Equipment or machinery or the other company property is taken into account obsolete when it’s not used and is taken out of the list of assets from the company’s record. This asset are often physical (equipment, machinery or vehicle), or maybe technological or technical asset that has been updated by a more modern model.
You can make an inventory of all the equipment and mark them as obsolete, damaged and damaged yet usable category supported their working condition. Obsolete equipment are often listed under the write-off section, equipment that’s damaged yet are usable are often listed under the write down section with their reduction in value. The entire amount that accounts to those write-offs and write-downs are often wont to reduce the liabilities.
Time the Expenses & Income Strategically:
Expenses reduce the tax and extra income does attract an additional tax and timing them is that the key to optimize your liabilities to profit your savings. If taking income this year or subsequent is that the choice you’ve got , you’ll time the income supported which year your profit is lower. And when it involves expenses, you’ll shift them to the year when the profit higher and deduction is on the larger side.

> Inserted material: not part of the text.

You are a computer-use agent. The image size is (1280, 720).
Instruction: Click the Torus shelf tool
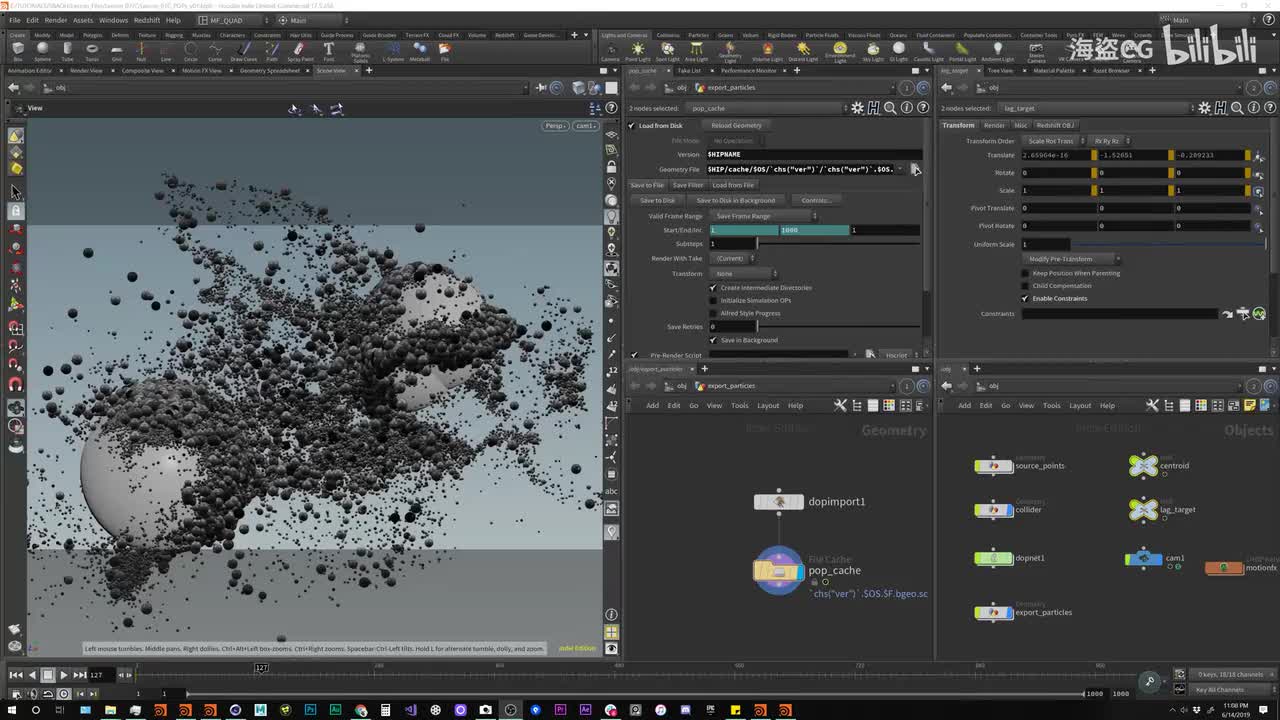92,50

You can also consider the income bracket and rate variations to time the income and expenses. If you fall during a higher income bracket or tend to pay higher tax next year, you’ll direct your income into this year and postpone expense to next year, and the other way around . Seek advice from your tax advisor with clear information on the tax rates and deductions that are sure to change with CARES Act. So next two tax strategies you’ll put in situ for your business in 2020 are closely associated with the CARES Act.

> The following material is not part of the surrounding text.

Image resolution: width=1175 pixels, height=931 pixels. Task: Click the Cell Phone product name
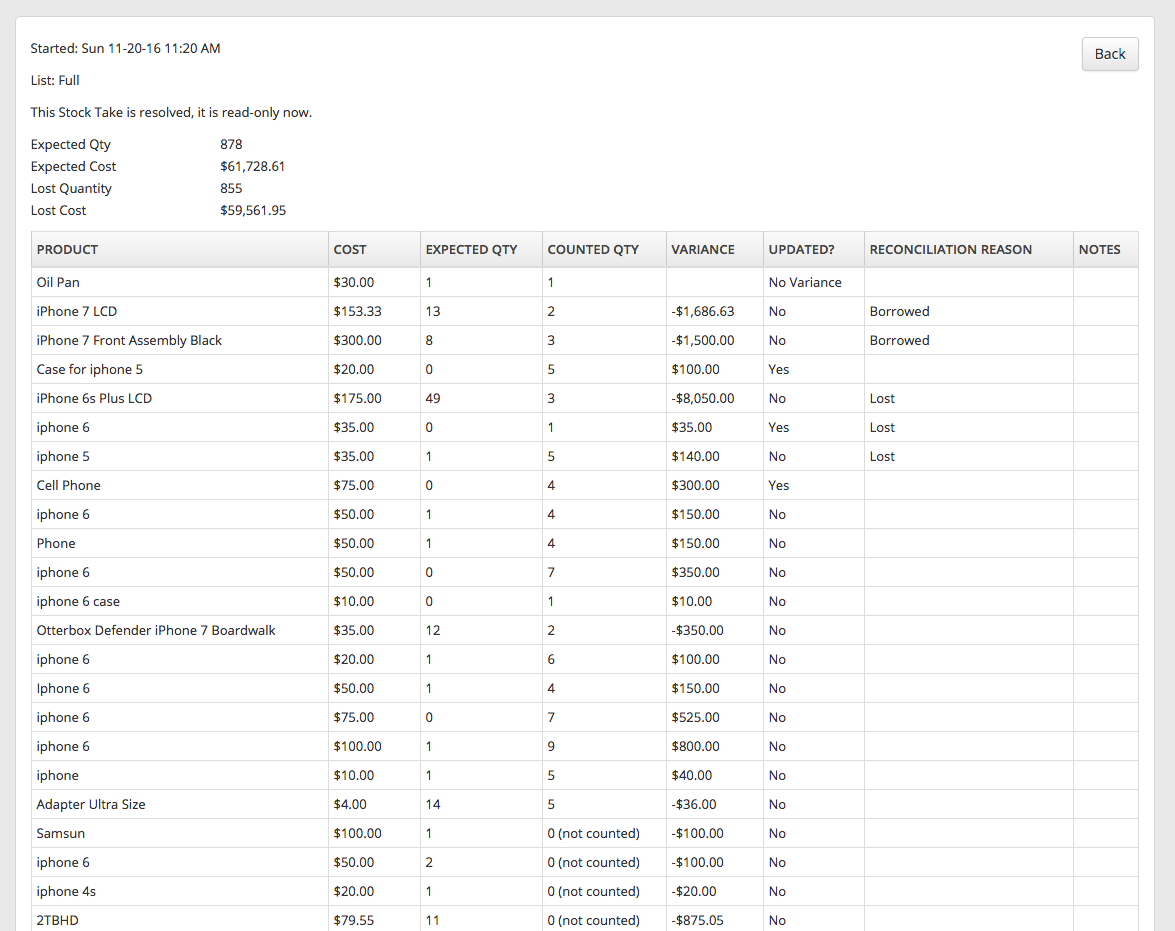click(68, 485)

CARES Act & Tax Implications:
The economic disaster befell on the companies round the world has pushed the planet into a brink of recession with most business suffering huge losses. And CARES Act with relief packages, tax benefits, Pay check Protection Programmes and quick business loans was brought in situ to assist American businesses and households stay ashore during the pandemic Online Bookkeeping Services. additionally to Economy Disaster Injury Loans, Pay check Protection Programs that provide the required help to business continue their operations and payroll, CARES Act has also provided tax benefits for businesses.
4&5. NOL Privileges, Increase in Business Interest Limit:
If you’re a business that has been impacted by the pandemic there are many ways you’ll enjoy the CARES Act to offset your damage with tax benefits. for instance , the CARES Act provides a 5-year Net Operating Loss deduce for tax payers helping them to profit from the tax refunds. For the losses caused during the pandemic (applies for 2018-2020) internet Operating Loss of the business are often wont to offset hundred per cent of the taxable income and therefore the loss generated in 2020 are often considered to acquire back the taxes paid by the business in prior years. Amount of interest which will be deducted in also increased from 50% from 30% of the adjusted taxable income for 2019 &2020.
Add this to the deferral of employee Social Security tax, businesses can provides a boost to the income and reduce their liabilities comfortably, but as long as they need any additional help from tax professional well versed and experienced within the new tax rule and provisions for the year 2020. At Kayabooks, we’ve been helping many small and medium businesses enjoy tax provisions to enhance their savings and may assist you too. Additionally to offering Remote Bookkeeping, Accounts Payable, Credit & Bank Reconciliation & Complete Remote Accounting, our back-office firm is additionally offering tax filing for little and medium business for years now.